▶ **PASSAGE GIVEN**
----

Chapter 7.22 - Solved Examples Related to Buffer Solutions and pH

In the previous section, we saw two solved examples which showed us:
   ♦ How we can calculate the pH of buffers
   ♦ How buffer helps to avoid large changes in pH
• In this section, we will see a few more solved examples related to this category

Solved example 7.81
The ionization constant of phenol is 1 × 10^-10. What is the concentration of phenolate ion in 0.05 M solution of phenol? What will be the degree of ionization if the solution is also 0.01 M in sodium phenolate?
Solution:
Part (a):
1. Consider the original solution which is: 0.05 M C₆H₆O (phenol)

----

▶ **TASK INSTRUCTIONS**
1 - From the buffer solutions passage, reproduce the wording starting at "Chapter 7.22 - Solved" and ending at "in sodium phenolate?".
2 - What ionization constant for phenol does the buffer solutions passage state in Solved example 7.81?

▶ **DATASET EXTRACT**
----

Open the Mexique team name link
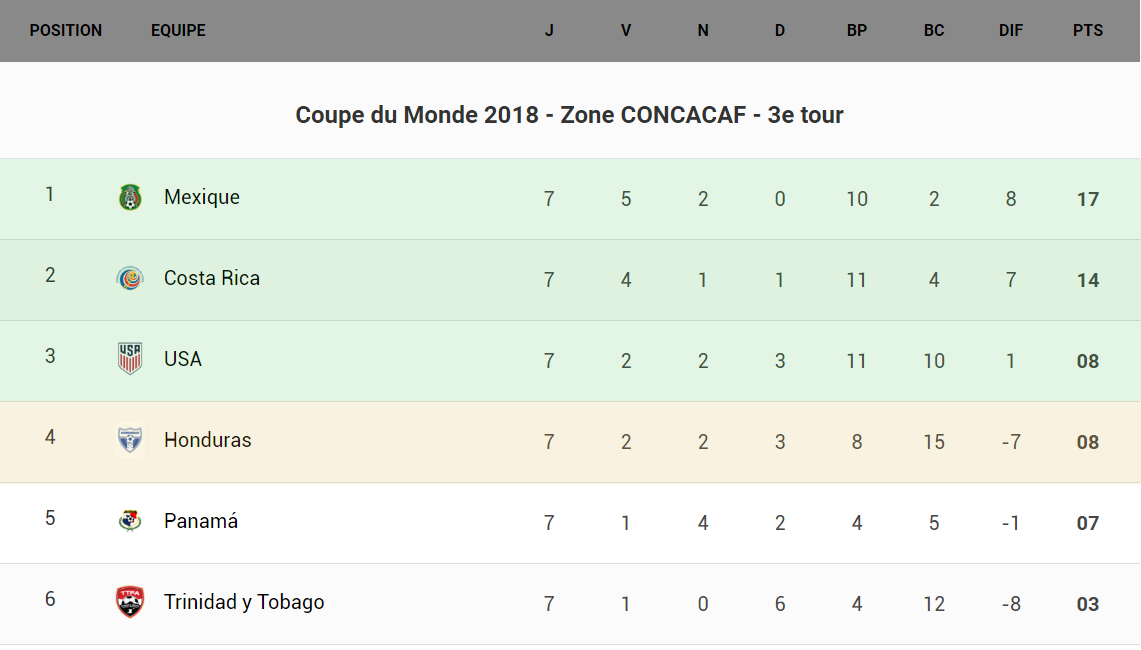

----

▶ **SOLUTION LIST**
1 -
Chapter 7.22 - Solved Examples Related to Buffer Solutions and pH

In the previous section, we saw two solved examples which showed us:
   ♦ How we can calculate the pH of buffers
   ♦ How buffer helps to avoid large changes in pH
• In this section, we will see a few more solved examples related to this category

Solved example 7.81
The ionization constant of phenol is 1 × 10^-10. What is the concentration of phenolate ion in 0.05 M solution of phenol? What will be the degree of ionization if the solution is also 0.01 M in sodium phenolate?

2 - 1 × 10^-10